23 Jun 2002 15:05:45 -0400

[Barry A. Warsaw]
> "NH" == Neil Hodgson <nhodgson@bigpond.net.au>

> Another i18n approach altogether uses explicit message ids instead of
> using the source string as the implicit message id, but that has a
> whole 'nuther set of issues.

The `catgets' approach, by opposition to the `gettext' approach.  I've seen
some people having religious feelings in either direction.

Roughly said, `catgets' is faster, as you directly index the translation
string without having to hash the original string first.  It is also easier
to translate single words or strings offering little translation context,
as English ambiguities are resolved by using different message ids for
the same text fragment.

On the other hand, `gettext' can be made nearly as fast as `catgets', only
_if_ we use efficient hashing combined with proper caching.  But the real
advantage of `gettext' is that internationalised sources are more legible
and easier to maintain, since the original string is shown in clear exactly
where it is meant to be used.

A problem with both is that implementations bundled in various systems
are often weak of bugged, provided they exist of course.  Portability is
notoriously difficult.  Linux and GNU `gettext' rate rather nicely.
But nothing is perfect.

> [...] you tend to get paranoid about changing /any/ source string, say
> to remove a comma, adjust whitespace, or fix a preposition.  Any change
> means a dozen language teams have a new message they must translate
> (unless you can mechanically fix them for them).

This is why the responsibilities between maintainers and programmers ought
to be well split.  If the maintainer feels responsible for the work that
is induced on the translation teams by string changes, comfort is lost.
The maintainer should do its work in all freedom, and the problem of
later reflecting tiny editorial changes into PO `msgstr' fully pertains to
translators, with the possible help of automatic tools.  Translators should
be prepared to such changes.  If the split of responsibilities is not
fully understood and accepted, internationalisation becomes much heavier,
in practice, than it has to be.

>     >> The feature would be useless to me if I had to pass some explicit
>     >> dictionary into the _() method.  It makes writing i18n code
>     >> extremely tedious.

>     NH>    I think you are overstating the problem here.

> Trust me, I'm not.  [...] being forced to pass in the explicit bindings
> is a big burden in terms of maintainability and readability.

>     NH> Not making bindings explicit may mean that translators use
>     NH> other variables available at the translation point leading to
>     NH> unexpected failures when internal details are changed.

> I18n'ing a program means you have to worry about a lot more things.  [...]
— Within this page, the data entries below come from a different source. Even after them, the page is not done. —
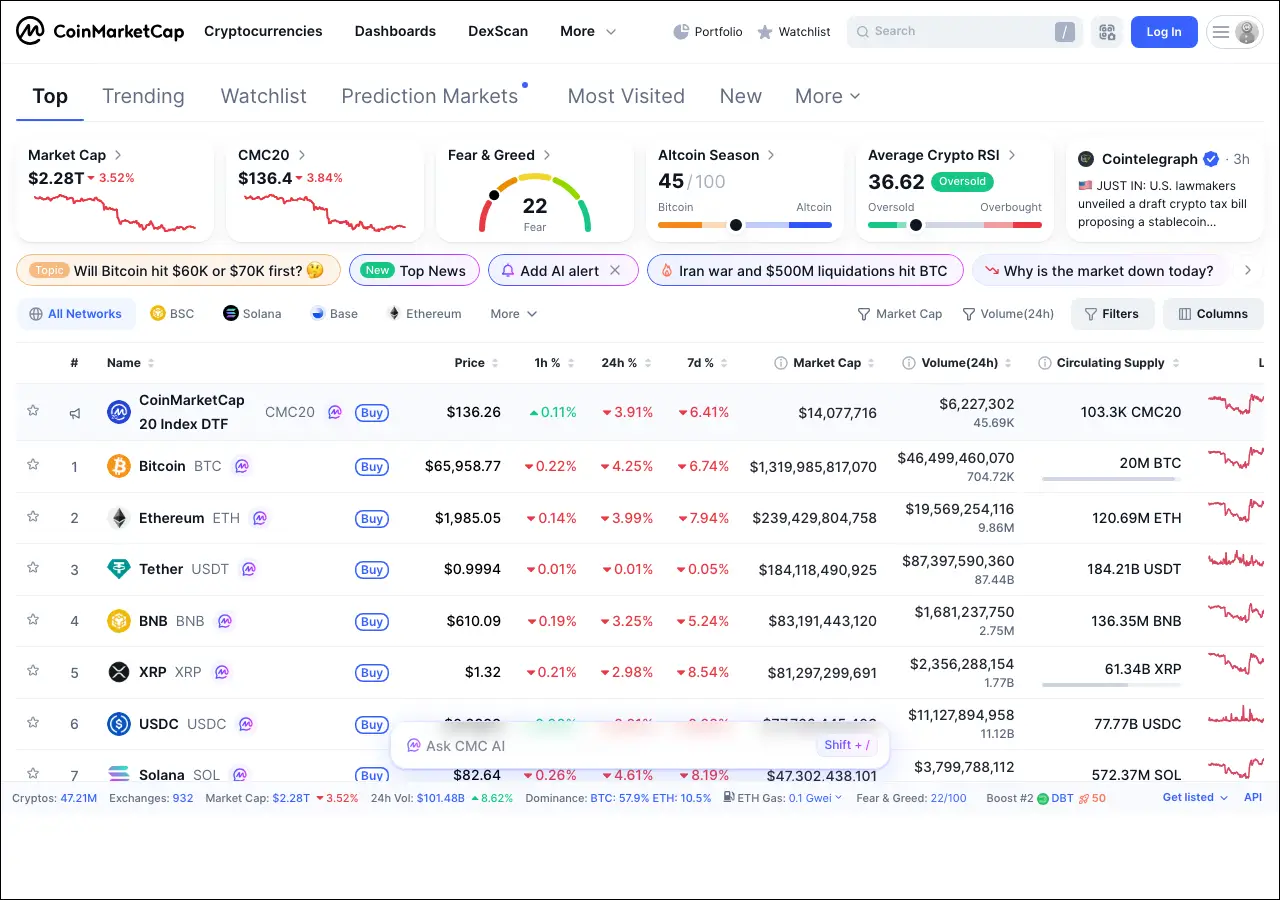Toggle the watchlist star for Ethereum
Screen dimensions: 1280x900
point(33,516)
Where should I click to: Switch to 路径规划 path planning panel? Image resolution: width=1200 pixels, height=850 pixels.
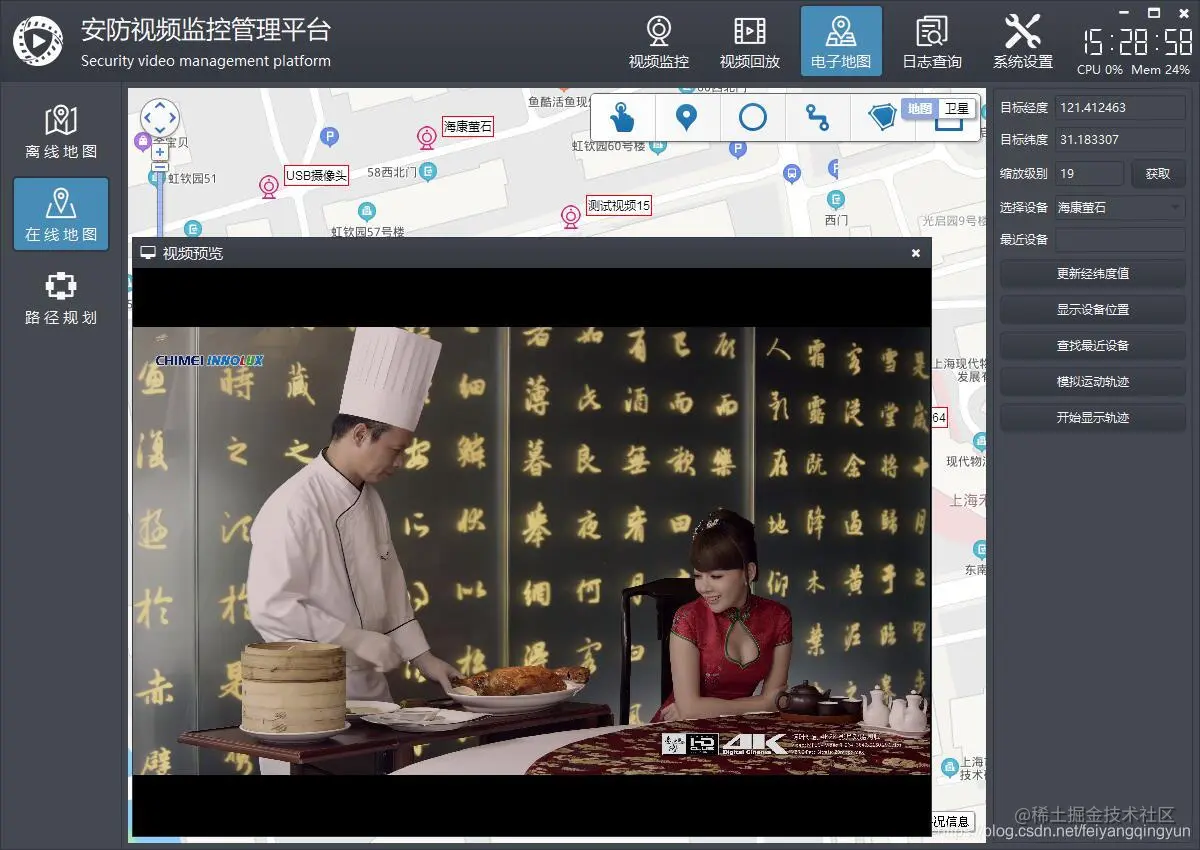[x=61, y=297]
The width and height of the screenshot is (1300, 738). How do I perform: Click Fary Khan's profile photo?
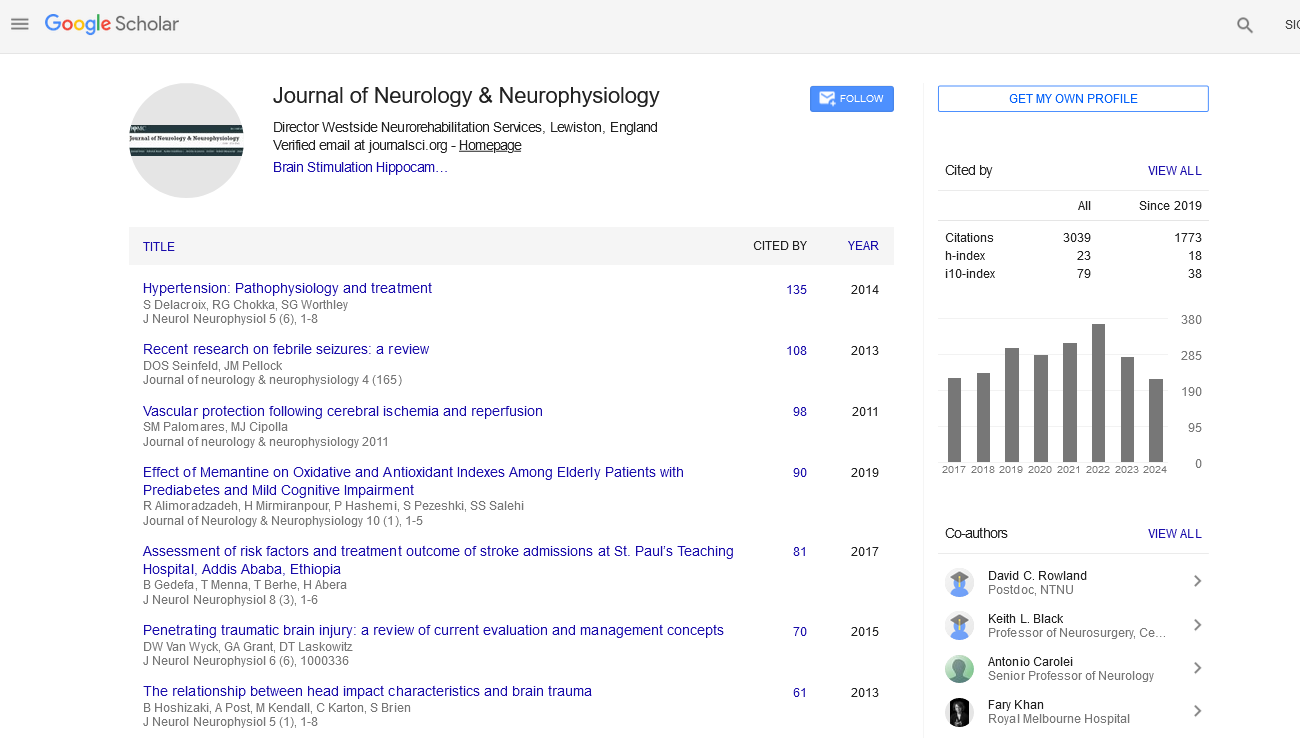pos(959,711)
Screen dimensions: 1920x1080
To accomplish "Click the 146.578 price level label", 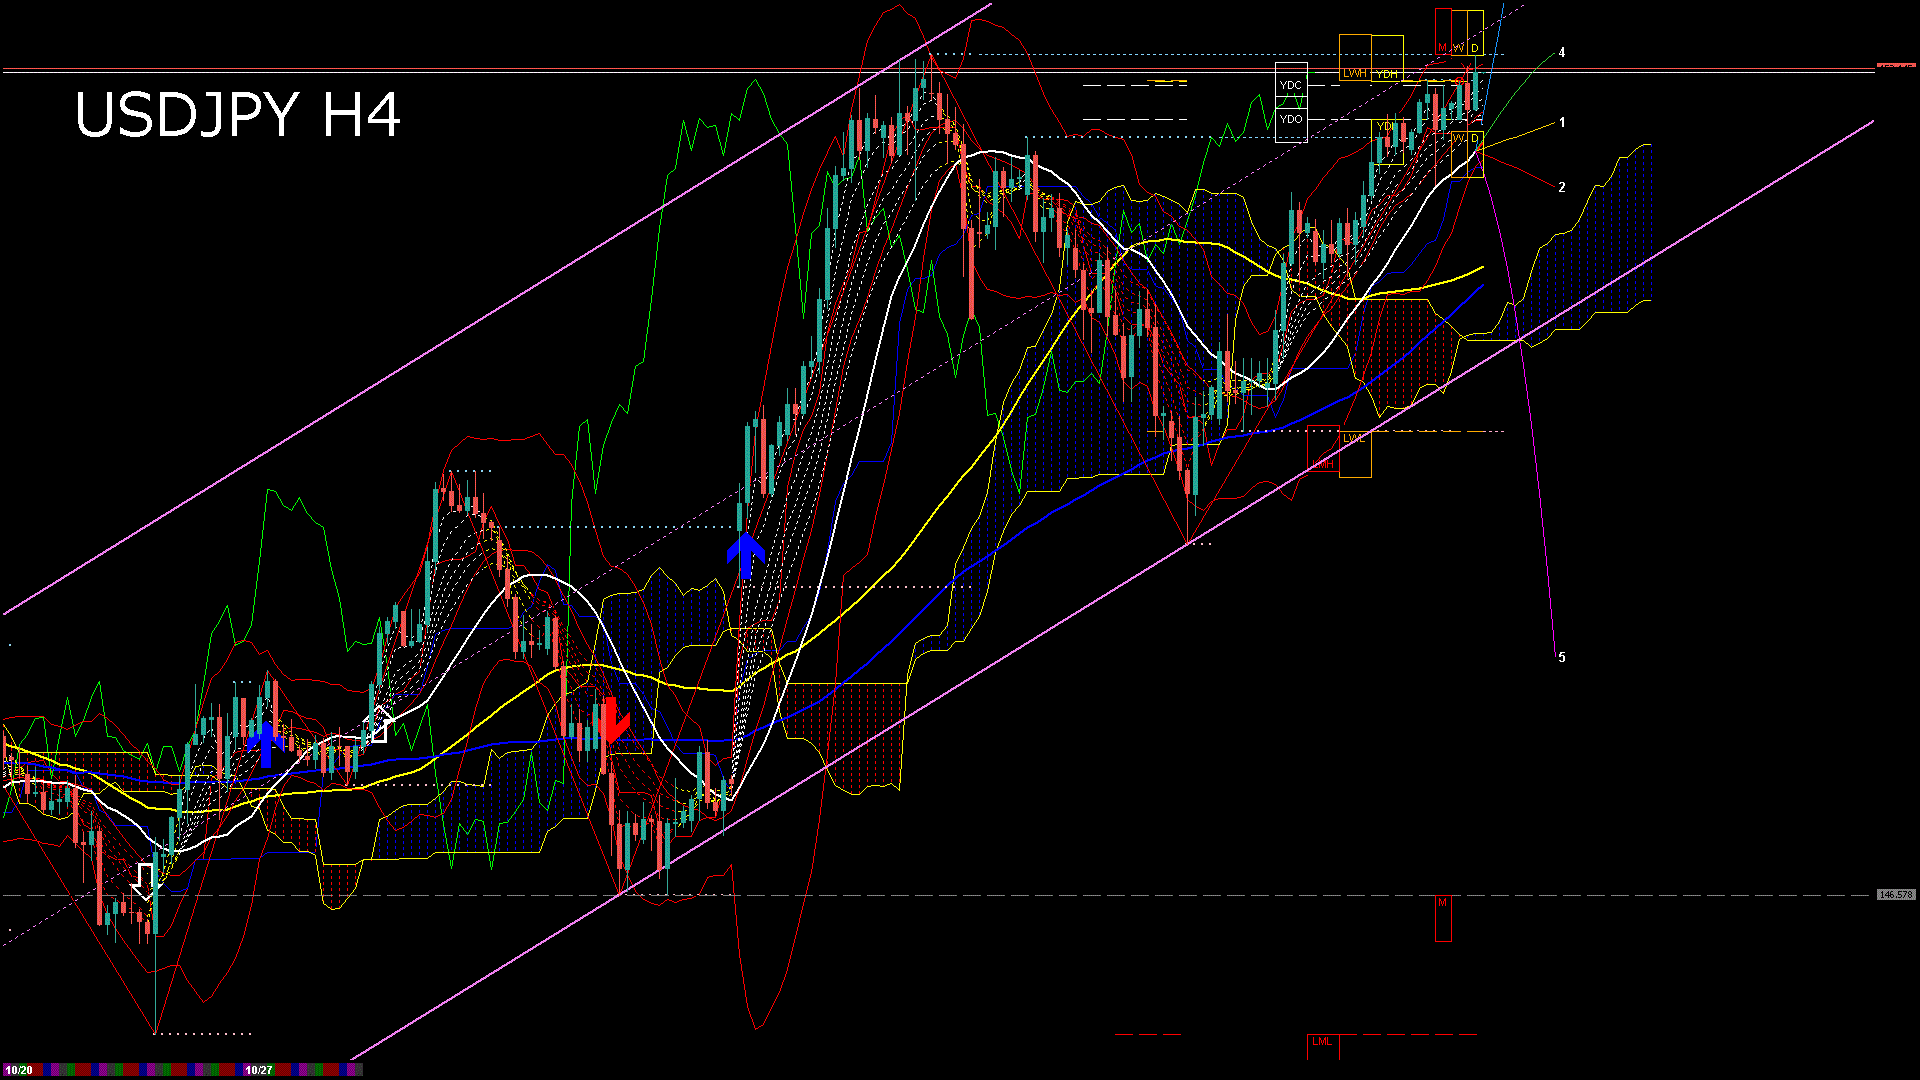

Internationalisation should not add a significant burden on the programmer.
I mean, if there is something cumbersome in the internationalisation of
a string, then there is something cumbersome in that string outside any
internationalisation context.

If internationalisation really adds a significant burden, this is a
signal that internationalisation has not been implemented well enough in
the underlying language, or else, that it is not getting used correctly.
I really think that internationalising of strings should be designed so
it is a light activity and negligible burden for the maintainer.  (And of
course, translators should also get help in form of proper files and tools.)

-- 
François Pinard   http://www.iro.umontreal.ca/~pinard